According to National Geographic, the Lychee and Dog Meat Festival -- also known as the Yulin Festival -- was founded in 2010. The event is not endorsed by the government but has rather been organized by private businesses and individuals. In the time since its founding, the festival has come under fire for its treatment of animals -- specifically, the consumption of animals such as dogs and cats.
Consumption of dog meat at the festival is nothing new; the practice has reportedly occurred in China for hundreds of years. Nor is the consumption of dog meat solely confined to the festival. It is estimated that over 10 million dogs are killed to be eaten in China every year.
In recent years, however, the practice has received negative attention. A poll conducted in 2016 found that over half of Chinese residents want the practice banned completely. In addition, almost three-quarters said that they had never (knowingly) eaten dog meat.
This attitude toward the practice of consuming dog meat seems to be extending to the Yulin Festival. During the festival, thousands of dogs and cats are killed for the purpose of being eaten. While many of the animals are strays, many of them are stolen.
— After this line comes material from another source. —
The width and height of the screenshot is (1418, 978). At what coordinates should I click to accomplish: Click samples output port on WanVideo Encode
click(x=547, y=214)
On May 17, a press release by Humane Society International and the Duo Duo Animal Welfare Project appeared on The Humane Society of the United States' website. It stated that Yulin city officials were set to ban restaurants and street vendors from selling dog meat during the festival. The penalty for violating this ban is arrest and a fine of up to $14,500. It is not yet known whether cat meat is also included in this ban.
The possibility of a ban has been met with positive reactions from animal rights activists.
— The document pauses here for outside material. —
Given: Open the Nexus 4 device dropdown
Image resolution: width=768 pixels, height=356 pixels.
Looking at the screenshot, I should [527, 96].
"The Yulin dog meat festival is not over just yet, but if this news is true as we hope, it is a really big nail in the coffin for a gruesome event that has come to symbolize China’s crime-fueled dog meat trade," said Peter Li, China Policy specialist at Humane Society International, as part of a statement.
The severity of the penalty associated with the ban has been a particular point of praise.
"Restaurants have been told to remove the dishes, and as Yulin has always been about commerce rather than culture, I think it's unlikely that traders and restaurant owners would go to the trouble of putting themselves out of pocket," said Humane Society International spokesperson Wendy Higgins in an email, reports National Geographic.
However, even with the ban in place, activists still seem to think that there is work to be done.
"Regrettably, many dogs and cats will still be killed for the Yulin festival in advance of the ban, so their suffering is not over yet, but this is certainly a milestone victory and we commend the Yulin authorities for taking this action," Li said as part of his statement, according to The Independent.